### Document passage
....................

Becoming a Mom has been the greatest gift God has ever given to me.
I got married at 38, got pregnant at 39 and had my child at 40. I often talk and think about how as a person with a behavioral health diagnosis I have done everything “late.” I have to talk with myself about how life events like graduating from Ivy College or graduating from Business School or obtaining my professional project management certification may have occurred on God’s timeline rather than on my own.
Perhaps I am not late in achieving these life events any more than I am early in my perceptions or thoughts about time and matter and anti-matter. Perhaps all of these thoughts and events and timelines are under control with the ultimate project manager – God himself.
Still, I have a hard-time accepting that these successes are on God’s timeline rather than my own. I want to be able to say “I’m normal” and therefore “my successes have occurred in the way I have prepared for, planned and executed.” In reality these successes are contingent upon allowing myself some “grace” and the opportunity to pursue my accomplishments in an elongated timeframe. There are many goals that I have currently that I continue to pursue – the message to myself along these pursuits is that God is in control of these developments, even though I would prefer to be in control myself. I would prefer to be in control just as that ten-year-old child within does so as perhaps despite myself to take full blame when things don’t go according to plan. If my child within is six and/or if God is in control, I am no longer in control of the outcomes of my life. If I give my life over truly to God, then every outcome including the potential for child abuse at age six is part of his plan for me and I need not accept any particular outcome as “my doing” or “my fault.” Perhaps my role in God’s eyes is to tell my story of abuse so that others will not have to endure such happenings or at a minimum can feel some solidarity surrounding those events.

....................

### Check your understanding
#1 Decide whether each statement agrees with the reflection on becoming a mom. Answer yes or no for each and quote the deciding words from the reflection.
(a) The writer got married at 39.
(b) The writer obtained a professional project management certification.
(c) The writer would prefer to be in control rather than leave developments to God.
#2 Answer these questions from the reflection on becoming a mom, marking each answer to match its question.
(a) At what age did the writer have a child?
(b) Whom does the writer call the ultimate project manager?
(c) What does the writer want to be able to say about being normal?
#3 Please extend the reflection on becoming a mom, beginning after its final sentence.

### Information shown
....................

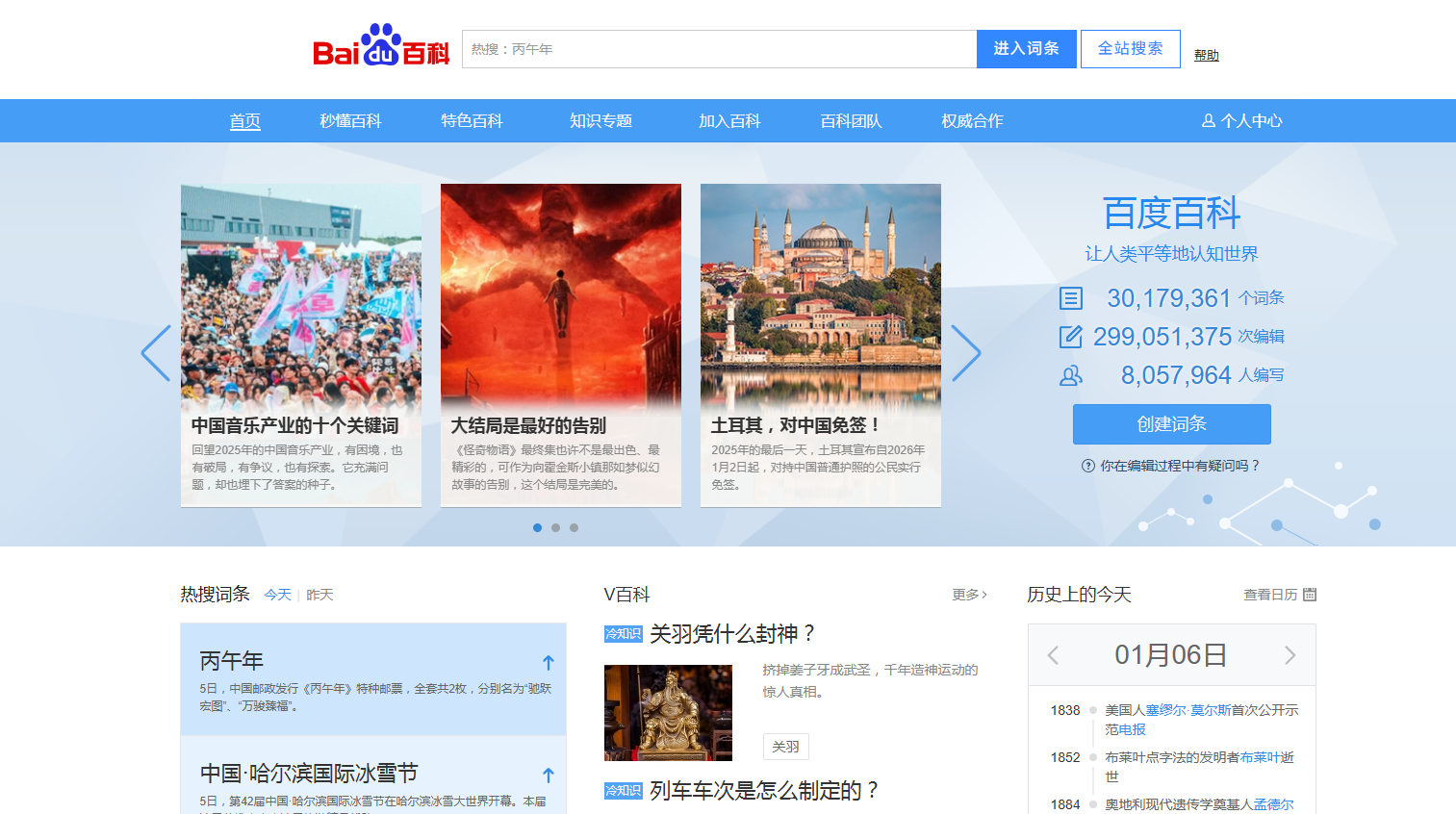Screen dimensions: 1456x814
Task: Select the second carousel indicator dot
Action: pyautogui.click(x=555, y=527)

....................

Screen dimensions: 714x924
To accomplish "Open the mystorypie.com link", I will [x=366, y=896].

....................

### Responses
#1
(a) No: "I got married at 38"
(b) Yes: "obtaining my professional project management certification"
(c) Yes: "even though I would prefer to be in control myself"

#2
(a) At 40.
(b) God himself.
(c) "I'm normal."

#3
So it was with having my daughter — the biggest accomplishment of my life. For years, I heard that Lithium was contra-positive toward being pregnant and carrying a child. For years in my twenties and my thirties, I asked to change my meds so that I might be ready once I got married to carry a child. When I met my husband, we talked at length about the fact that bipolar illness has a huge genetic component and that there would be some risk of passing the illness along to my child. I considered this strongly and even looked into the idea of surrogate eggs and surrogate Moms. In addition, there was a study occurring at a local university hospital which posited that risks to the fetus for heart impacts associated with lithium use by the mom were grossly overstated. My husband was not keen on the surrogate or adoption alternatives, so about 7 months after we were married, we started to try through traditional methods to get pregnant. I was 39 at the time. I believe that prior to this time, I may not have been ready to be a Mom, at the same time I do not really advise people to wait too long to have kids. My husband and I were very blessed to become pregnant within two months of trying. For most people at the age of 39 in vitro and other pregnancy/fertilization tactics would have been needed.
Even amidst the throes of postpartum depression and related problems, having my daughter in my life and experiencing her as part of my family with my husband continues to be the greatest blessing in my life. Even now in the midst of the teen years and our occasional head-butting, my daughter continues without a doubt to be the love of my life tying with my husband.